Thursday, March 24, 2011

I Found a Partial Piece

I haven't started reading the "Writing Los Angeles" anthology yet in search of something solid to take away from Los Angeles for myself. I've been reading "I'll Be Damned If I'll Die in Oakland" by Al Martinez, a great Los Angeles Times columnist who now writes weekly for the Daily News. This was from 2003, when he and his wife Cinelli traveled with their children and then without their children and then with a few of their grandchildren.

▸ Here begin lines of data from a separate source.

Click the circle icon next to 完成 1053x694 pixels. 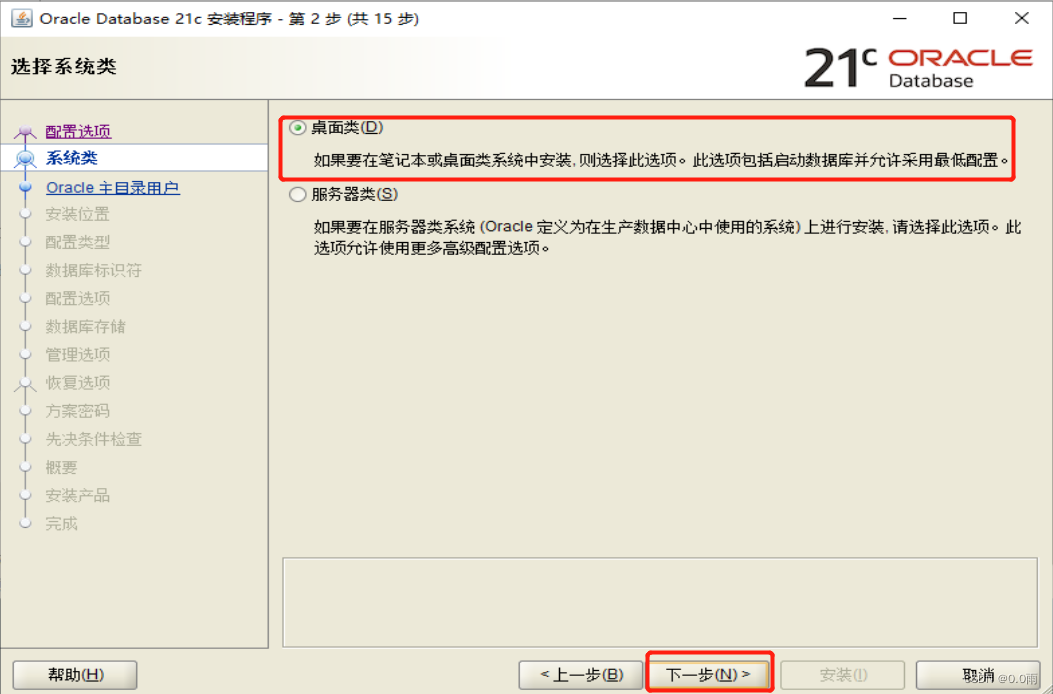(26, 523)
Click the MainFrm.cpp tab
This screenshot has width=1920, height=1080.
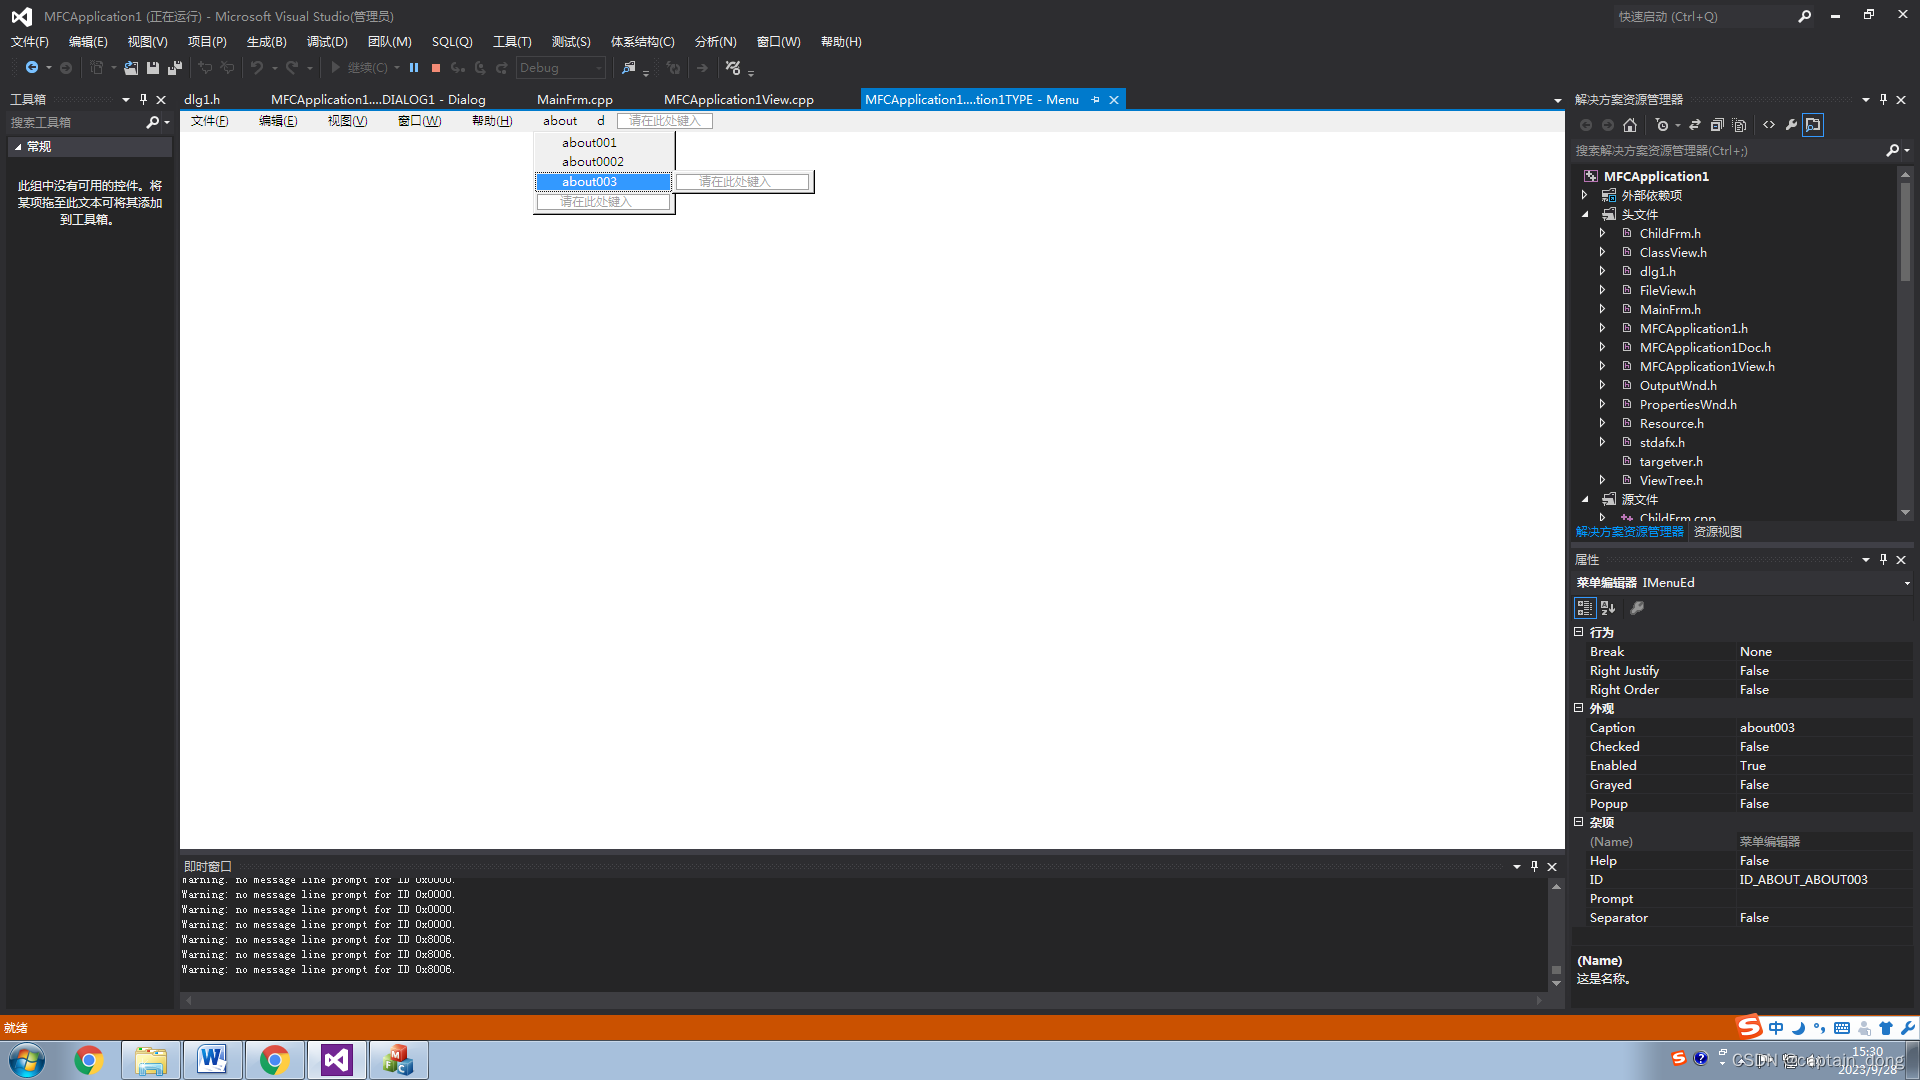pyautogui.click(x=575, y=99)
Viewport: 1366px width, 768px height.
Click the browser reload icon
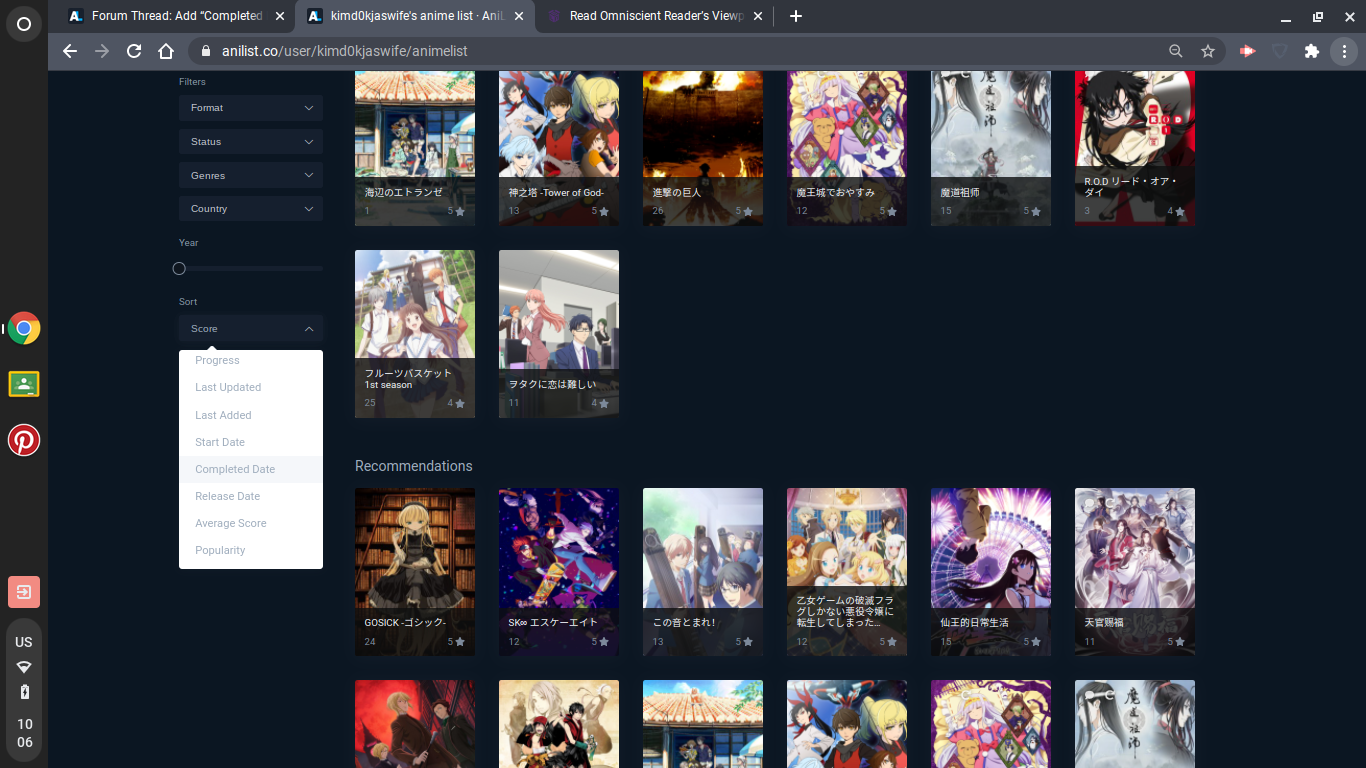tap(134, 51)
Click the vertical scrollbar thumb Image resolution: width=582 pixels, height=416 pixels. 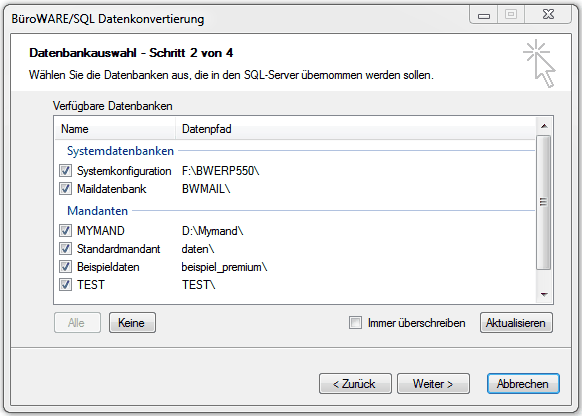click(544, 202)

It's as warmly written as his columns, as insightful, as funny as what has criminally been reduced to a weekly offering. Towards the end, Martinez gets Los Angeles exactly right, how I could describe it if I was Al Martinez. This was when he and Cinelli had traveled to New York City with two of their granddaughters:

"There is no way to compare L.A. to the city that never sleeps. We are out here a sprawling, disconnected set of dreams that no one has ever been able to link. Manhattan is an entity, Los Angeles an idea not yet fulfilled. We have no core, no center, no focus. A few tall buildings have shot up from the gray downtown in the thirty years Cinelli and I have lived here, but they remain a kind of uneasy cluster amid the otherwise drab expanse that surrounds them. New York city is a series of surprises, L.A. an unfinished symphony."

Exactly.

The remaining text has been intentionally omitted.